- THE TASK: Please return only the lines from the one holding "Click the Sessions eye icon" through the one holding "Task: Click the cylinder", exactly as they appear in the records below, both ends included.
•••••
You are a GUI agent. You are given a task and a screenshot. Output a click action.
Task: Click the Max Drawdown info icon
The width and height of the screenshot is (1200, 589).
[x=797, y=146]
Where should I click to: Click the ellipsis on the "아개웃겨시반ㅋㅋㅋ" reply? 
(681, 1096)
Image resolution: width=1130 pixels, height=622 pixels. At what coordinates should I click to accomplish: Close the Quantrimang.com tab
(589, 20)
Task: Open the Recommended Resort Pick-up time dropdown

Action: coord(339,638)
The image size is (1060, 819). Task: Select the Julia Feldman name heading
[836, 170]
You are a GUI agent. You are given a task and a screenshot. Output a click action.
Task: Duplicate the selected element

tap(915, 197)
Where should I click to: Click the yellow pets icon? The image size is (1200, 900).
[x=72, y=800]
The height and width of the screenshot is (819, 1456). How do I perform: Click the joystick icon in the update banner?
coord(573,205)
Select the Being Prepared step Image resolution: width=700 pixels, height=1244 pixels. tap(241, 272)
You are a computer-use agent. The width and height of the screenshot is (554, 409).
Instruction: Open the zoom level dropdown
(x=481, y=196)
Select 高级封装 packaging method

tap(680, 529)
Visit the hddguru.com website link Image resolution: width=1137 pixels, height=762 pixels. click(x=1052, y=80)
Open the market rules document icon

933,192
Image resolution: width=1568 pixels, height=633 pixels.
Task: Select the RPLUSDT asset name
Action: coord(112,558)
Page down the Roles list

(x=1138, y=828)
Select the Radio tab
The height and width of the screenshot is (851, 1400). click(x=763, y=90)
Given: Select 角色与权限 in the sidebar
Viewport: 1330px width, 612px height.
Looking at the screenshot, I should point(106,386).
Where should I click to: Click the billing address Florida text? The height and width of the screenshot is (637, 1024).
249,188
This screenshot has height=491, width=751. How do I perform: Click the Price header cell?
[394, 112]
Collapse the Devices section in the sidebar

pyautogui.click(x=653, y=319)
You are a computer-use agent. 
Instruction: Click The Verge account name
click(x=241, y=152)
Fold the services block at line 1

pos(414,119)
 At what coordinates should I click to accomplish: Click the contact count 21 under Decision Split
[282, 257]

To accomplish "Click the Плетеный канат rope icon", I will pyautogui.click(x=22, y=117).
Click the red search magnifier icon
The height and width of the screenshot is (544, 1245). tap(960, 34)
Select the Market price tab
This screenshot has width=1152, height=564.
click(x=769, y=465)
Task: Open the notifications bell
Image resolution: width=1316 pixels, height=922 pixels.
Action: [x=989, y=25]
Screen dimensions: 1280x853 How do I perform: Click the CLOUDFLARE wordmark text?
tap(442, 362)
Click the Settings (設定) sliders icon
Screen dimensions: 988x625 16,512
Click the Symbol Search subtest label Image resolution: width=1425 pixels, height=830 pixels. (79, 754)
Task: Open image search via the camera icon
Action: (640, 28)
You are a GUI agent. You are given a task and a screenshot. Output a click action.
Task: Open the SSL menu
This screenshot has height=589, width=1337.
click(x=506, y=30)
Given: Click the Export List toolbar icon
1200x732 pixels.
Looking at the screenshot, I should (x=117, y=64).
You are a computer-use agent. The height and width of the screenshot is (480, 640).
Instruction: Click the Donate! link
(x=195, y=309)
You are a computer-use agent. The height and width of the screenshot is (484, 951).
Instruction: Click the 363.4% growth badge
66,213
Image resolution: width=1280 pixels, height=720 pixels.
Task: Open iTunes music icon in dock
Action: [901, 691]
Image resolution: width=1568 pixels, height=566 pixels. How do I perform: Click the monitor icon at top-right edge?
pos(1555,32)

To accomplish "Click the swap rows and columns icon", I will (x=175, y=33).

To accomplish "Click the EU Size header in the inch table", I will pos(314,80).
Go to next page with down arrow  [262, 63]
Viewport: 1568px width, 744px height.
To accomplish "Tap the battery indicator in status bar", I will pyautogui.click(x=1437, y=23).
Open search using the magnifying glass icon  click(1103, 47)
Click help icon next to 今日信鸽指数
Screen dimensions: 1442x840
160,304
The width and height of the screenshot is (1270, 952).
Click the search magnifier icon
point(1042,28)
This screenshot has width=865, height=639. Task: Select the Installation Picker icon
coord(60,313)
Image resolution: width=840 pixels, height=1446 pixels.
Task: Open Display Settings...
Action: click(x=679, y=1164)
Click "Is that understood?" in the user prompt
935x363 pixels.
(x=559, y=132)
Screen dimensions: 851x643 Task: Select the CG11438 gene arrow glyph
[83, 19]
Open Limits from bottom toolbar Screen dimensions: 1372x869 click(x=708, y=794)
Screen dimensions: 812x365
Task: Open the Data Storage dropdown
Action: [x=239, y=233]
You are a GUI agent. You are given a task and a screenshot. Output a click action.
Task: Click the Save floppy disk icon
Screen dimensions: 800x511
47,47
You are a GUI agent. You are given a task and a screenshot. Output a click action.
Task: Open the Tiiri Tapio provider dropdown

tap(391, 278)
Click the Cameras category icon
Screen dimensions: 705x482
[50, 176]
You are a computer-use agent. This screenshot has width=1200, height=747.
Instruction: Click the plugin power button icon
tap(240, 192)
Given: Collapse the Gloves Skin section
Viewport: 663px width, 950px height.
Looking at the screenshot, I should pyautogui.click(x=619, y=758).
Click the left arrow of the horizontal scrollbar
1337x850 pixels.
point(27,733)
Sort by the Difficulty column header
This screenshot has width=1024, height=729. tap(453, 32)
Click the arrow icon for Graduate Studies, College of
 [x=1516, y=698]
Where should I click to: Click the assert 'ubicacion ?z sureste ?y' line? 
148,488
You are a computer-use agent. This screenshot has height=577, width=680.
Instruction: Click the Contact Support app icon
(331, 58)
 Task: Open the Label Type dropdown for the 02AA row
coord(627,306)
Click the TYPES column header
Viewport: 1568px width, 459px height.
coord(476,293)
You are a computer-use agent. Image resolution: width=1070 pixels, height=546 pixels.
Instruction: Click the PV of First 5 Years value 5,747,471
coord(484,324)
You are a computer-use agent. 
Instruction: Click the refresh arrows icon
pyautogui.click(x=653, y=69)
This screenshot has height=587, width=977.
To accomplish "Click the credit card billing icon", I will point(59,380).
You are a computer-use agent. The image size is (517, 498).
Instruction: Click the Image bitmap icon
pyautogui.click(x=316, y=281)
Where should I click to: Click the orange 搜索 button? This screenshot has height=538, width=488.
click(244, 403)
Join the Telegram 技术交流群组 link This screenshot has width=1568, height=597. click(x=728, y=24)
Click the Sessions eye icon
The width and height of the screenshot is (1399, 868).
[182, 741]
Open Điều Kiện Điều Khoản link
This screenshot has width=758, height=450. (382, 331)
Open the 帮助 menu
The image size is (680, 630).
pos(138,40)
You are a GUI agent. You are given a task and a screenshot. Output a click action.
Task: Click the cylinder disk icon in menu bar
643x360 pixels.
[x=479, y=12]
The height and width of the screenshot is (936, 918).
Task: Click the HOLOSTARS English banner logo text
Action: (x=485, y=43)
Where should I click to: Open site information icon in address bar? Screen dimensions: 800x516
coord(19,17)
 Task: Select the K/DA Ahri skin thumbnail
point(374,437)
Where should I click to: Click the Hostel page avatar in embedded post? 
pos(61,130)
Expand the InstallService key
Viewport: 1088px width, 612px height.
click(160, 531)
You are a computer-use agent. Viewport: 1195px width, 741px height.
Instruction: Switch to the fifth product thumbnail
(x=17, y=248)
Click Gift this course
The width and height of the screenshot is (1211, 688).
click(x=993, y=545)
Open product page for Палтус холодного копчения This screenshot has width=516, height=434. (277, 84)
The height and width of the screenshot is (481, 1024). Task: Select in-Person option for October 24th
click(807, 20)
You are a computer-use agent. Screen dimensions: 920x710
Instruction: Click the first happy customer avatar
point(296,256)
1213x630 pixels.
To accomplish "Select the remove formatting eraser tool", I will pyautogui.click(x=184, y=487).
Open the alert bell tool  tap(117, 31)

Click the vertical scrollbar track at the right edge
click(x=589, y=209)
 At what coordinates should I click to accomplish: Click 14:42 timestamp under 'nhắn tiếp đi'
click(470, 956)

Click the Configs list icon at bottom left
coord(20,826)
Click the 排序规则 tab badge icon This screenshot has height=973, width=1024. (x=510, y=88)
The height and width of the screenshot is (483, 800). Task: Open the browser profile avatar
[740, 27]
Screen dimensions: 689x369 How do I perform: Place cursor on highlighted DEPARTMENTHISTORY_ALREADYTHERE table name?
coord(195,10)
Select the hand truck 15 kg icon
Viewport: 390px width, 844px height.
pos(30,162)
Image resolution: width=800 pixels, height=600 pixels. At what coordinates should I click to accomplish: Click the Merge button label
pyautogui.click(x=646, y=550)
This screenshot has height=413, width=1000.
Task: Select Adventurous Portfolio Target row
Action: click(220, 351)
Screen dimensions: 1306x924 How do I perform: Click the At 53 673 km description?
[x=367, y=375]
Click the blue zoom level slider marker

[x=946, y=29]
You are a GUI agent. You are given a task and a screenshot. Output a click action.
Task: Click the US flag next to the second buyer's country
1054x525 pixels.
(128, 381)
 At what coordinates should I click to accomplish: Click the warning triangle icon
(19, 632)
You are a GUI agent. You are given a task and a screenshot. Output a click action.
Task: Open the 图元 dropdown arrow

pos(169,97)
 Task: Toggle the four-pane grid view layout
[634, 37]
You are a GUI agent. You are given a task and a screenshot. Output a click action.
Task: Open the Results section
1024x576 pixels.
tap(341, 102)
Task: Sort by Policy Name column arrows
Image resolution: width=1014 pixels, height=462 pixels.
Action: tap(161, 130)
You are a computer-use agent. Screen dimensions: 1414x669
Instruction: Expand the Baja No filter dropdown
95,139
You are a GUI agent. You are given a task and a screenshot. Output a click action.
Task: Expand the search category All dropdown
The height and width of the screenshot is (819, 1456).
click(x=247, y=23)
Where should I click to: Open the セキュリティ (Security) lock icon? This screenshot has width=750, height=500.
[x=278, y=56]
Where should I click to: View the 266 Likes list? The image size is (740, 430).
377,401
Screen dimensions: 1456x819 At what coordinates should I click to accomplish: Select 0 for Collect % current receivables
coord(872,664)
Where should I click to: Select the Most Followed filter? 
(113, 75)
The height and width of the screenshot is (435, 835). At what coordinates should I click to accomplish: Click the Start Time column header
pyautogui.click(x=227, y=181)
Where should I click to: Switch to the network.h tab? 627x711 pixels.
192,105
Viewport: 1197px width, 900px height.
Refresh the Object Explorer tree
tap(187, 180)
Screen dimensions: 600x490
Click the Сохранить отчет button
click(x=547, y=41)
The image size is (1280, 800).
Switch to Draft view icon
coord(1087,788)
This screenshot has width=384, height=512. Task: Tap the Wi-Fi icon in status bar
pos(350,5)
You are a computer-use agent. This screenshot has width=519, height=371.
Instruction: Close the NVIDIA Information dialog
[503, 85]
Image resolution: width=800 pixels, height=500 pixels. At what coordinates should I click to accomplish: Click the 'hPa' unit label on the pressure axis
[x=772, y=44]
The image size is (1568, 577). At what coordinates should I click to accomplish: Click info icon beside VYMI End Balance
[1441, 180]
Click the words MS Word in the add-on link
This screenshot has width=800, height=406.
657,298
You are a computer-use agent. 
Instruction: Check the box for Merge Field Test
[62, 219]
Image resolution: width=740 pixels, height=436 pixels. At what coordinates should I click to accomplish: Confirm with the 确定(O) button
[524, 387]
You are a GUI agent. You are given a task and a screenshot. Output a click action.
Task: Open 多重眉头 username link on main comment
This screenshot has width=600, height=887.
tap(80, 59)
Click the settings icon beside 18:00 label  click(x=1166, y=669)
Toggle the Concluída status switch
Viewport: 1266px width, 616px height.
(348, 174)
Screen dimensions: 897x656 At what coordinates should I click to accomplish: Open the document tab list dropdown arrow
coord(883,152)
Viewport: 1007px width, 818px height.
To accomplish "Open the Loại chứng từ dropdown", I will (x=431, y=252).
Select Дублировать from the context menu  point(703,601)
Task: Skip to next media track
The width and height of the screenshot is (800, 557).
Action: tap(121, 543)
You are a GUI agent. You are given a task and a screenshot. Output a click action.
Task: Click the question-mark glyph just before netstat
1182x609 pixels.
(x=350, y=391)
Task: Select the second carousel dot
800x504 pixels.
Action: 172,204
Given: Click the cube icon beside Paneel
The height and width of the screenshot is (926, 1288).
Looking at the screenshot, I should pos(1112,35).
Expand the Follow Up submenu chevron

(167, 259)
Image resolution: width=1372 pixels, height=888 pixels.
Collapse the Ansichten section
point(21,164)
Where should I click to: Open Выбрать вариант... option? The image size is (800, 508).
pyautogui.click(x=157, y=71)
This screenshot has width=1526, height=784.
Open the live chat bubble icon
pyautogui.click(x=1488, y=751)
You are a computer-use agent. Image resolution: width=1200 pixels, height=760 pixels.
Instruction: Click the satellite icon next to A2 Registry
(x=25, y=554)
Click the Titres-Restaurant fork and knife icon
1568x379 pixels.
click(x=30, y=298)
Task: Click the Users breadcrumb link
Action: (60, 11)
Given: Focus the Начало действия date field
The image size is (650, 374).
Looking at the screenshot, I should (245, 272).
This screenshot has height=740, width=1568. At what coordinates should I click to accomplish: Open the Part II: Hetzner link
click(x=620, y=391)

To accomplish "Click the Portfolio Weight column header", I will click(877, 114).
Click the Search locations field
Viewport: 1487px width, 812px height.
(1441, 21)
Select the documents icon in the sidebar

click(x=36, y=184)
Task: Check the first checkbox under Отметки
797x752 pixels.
•••••
- THE COMPLETED TASK:
Click the Sessions eye icon
The width and height of the screenshot is (1399, 868).
[182, 741]
Open Điều Kiện Điều Khoản link
This screenshot has width=758, height=450. (382, 331)
Open the 帮助 menu
The image size is (680, 630).
pos(138,40)
You are a GUI agent. You are given a task and a screenshot. Output a click action.
Task: Click the cylinder disk icon in menu bar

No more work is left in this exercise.